#### [Tasks]
1) The thesis abstract below says that batch snapshots of EHR data introduce several problems across long-range patient records. List each of those problems.
2) Copy down the thesis abstract below word for word from "1. Abstract" to "long-range patient records.".

[[ Extract provided, beginning ]]

MS Thesis: Latent Patient State Compression & Deep Imputation via Selective SSMs

1. Abstract

Operational environments in healthcare business intelligence and enterprise hospital performance platforms frequently function under severe localized data ingestion constraints. Unlike localized intensive care units featuring streaming telemetry, enterprise clinical data engines typically accept Electronic Health Record (EHR) drops in discrete monthly or quarterly batch snapshots. This introduces systemic temporal misalignment, irregular sampling, and severe artifact multi-scale sparsity across long-range patient records.

To extract deep prognostic and economic utility from these asynchronous records, this manuscript introduces an offline, non-causal machine learning framework powered by Selective State Space Models (SSMs). By structuring an irregular, continuous-time formulation mapped into a bidirectional, block-parallel architecture, our framework achieves dual-system optimization: it tracks and imputes continuous latent physiological vectors across sparse temporal windows while compressing arbitrary-length multi-year patient histories into a static, low-dimensional **Patient State Portrait Vector** $\mathbf{z}_p \in \mathbb{R}^{2d}$.

[[ Extract provided, end ]]
[[ Data section, beginning ]]

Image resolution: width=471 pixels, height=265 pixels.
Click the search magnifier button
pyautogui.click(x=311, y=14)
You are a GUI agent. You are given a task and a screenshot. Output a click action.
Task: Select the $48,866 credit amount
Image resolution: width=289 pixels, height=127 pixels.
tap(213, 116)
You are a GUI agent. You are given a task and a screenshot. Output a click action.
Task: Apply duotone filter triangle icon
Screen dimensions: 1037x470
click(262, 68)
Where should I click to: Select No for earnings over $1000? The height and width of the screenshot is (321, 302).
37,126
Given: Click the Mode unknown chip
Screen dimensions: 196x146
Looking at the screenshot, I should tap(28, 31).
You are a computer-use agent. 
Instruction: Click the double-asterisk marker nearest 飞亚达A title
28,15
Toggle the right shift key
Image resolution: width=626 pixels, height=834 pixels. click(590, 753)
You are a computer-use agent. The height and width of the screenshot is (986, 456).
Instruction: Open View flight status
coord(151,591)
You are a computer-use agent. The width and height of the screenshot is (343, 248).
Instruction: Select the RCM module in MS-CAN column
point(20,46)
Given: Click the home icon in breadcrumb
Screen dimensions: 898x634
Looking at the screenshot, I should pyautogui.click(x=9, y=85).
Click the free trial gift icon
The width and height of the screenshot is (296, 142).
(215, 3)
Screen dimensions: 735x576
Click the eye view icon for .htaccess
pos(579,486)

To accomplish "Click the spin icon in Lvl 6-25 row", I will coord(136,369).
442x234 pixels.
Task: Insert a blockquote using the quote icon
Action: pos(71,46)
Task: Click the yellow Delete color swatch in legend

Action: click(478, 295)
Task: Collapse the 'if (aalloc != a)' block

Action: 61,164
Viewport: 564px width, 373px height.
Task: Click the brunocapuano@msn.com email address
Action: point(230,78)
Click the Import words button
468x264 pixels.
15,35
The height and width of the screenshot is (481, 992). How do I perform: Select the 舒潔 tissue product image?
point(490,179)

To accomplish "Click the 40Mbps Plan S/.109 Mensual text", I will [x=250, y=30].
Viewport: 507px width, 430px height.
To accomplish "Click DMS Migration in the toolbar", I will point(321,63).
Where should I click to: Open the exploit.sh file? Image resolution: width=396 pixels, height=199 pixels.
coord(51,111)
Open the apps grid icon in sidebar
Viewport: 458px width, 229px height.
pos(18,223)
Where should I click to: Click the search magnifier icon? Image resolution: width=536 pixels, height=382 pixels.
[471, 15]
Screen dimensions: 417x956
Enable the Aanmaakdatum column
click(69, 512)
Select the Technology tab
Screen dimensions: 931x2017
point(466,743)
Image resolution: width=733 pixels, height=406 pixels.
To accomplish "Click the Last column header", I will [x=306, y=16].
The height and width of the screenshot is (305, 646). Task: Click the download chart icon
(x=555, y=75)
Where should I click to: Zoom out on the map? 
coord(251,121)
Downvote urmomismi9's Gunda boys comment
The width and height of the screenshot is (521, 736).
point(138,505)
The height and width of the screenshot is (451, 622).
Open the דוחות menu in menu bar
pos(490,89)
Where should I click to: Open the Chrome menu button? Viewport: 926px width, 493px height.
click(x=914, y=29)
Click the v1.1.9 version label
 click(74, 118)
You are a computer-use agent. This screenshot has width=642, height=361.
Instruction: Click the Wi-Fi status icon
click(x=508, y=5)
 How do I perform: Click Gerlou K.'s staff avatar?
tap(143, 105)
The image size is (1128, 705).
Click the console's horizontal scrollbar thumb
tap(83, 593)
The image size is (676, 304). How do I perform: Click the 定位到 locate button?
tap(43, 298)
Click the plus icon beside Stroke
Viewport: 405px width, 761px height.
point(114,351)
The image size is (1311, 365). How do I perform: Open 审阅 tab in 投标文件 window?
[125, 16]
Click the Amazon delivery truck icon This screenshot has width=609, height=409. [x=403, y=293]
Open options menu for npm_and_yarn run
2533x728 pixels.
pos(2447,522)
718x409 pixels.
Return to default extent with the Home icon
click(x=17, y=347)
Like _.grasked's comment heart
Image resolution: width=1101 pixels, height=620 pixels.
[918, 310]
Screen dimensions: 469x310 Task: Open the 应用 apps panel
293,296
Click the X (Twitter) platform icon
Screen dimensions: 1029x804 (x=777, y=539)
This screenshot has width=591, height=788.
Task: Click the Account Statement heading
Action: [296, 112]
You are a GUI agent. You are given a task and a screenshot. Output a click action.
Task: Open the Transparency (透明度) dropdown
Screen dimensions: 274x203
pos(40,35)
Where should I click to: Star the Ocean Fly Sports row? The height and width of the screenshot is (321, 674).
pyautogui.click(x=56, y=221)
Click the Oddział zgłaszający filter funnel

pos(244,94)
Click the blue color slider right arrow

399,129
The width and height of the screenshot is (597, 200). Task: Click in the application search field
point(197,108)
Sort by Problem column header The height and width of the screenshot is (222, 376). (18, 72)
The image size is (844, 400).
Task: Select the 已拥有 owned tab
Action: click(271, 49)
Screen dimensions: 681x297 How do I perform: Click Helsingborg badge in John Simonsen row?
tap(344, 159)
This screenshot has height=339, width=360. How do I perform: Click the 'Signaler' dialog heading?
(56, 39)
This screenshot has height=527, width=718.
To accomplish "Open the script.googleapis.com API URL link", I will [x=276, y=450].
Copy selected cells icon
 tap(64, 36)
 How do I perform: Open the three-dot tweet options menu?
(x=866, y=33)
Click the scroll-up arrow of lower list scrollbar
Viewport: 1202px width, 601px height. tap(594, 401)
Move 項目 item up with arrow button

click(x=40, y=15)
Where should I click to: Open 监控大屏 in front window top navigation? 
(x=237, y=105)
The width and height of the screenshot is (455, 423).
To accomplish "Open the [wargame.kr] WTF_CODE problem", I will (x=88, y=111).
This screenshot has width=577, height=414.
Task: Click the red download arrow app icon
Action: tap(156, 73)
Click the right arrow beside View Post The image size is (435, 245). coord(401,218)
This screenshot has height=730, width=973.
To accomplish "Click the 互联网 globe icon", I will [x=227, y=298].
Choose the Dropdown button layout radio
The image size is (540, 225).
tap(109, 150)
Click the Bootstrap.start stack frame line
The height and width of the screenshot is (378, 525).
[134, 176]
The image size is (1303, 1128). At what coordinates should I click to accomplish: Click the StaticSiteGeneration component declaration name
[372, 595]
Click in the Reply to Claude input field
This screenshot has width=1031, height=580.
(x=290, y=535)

[[ Data section, end ]]

#### [Results of the exercise]
1)
- Systemic temporal misalignment
- Irregular sampling
- Severe artifact multi-scale sparsity

2)
1. Abstract

Operational environments in healthcare business intelligence and enterprise hospital performance platforms frequently function under severe localized data ingestion constraints. Unlike localized intensive care units featuring streaming telemetry, enterprise clinical data engines typically accept Electronic Health Record (EHR) drops in discrete monthly or quarterly batch snapshots. This introduces systemic temporal misalignment, irregular sampling, and severe artifact multi-scale sparsity across long-range patient records.